When you hook a mahimahi and bring it to the boat, the school sometimes follows it - but not always. The rest of the school may just go on about its business and forget all about the crazy antics of its weird cousin. Such disinterest is common when the biggest bull strikes first.
For some reason known only to mahimahi, the school frequently leaves a hooked bull if that male is the first fish caught. In any event we've seen as many mahimahi come to the boat without followers as we have seen with them - even when we've spotted a good-sized school in the lures on the strike.

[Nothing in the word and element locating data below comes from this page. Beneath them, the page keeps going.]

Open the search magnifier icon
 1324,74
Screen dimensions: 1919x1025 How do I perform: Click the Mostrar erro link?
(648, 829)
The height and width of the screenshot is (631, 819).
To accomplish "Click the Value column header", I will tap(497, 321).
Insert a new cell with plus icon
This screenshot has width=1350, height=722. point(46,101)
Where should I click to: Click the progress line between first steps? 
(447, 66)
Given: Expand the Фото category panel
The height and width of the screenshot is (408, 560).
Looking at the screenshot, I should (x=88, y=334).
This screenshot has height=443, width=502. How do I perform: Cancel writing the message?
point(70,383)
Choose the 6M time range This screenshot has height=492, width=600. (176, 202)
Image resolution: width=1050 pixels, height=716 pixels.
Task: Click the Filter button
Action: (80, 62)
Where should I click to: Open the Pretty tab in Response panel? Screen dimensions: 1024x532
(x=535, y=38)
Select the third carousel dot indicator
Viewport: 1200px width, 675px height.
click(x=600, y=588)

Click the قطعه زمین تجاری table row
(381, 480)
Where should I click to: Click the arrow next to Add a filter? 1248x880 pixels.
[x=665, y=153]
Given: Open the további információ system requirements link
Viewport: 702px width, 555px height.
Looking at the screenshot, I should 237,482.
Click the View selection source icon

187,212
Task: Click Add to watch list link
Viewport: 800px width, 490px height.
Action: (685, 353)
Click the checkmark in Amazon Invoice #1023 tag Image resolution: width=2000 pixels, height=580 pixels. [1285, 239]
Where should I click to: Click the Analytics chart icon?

By tossing a baited float, you are placing a bait right where the mahimahi are and not relying on them to follow their buddy. After your first fish is hooked, it's your turn to become the follower.
Go back to the float and check to see if it is hooked to a fish. If so, just keep following the hooked fish and tossing out baited hooks attached to lines on your rods and reels. When all are fed and done, pick up the tosser float and bring in the decoy fish. This is more easily done if the tosser line is just 10 yards or so long. Even a tired decoy has enough energy to stay away from a boat that gets too close.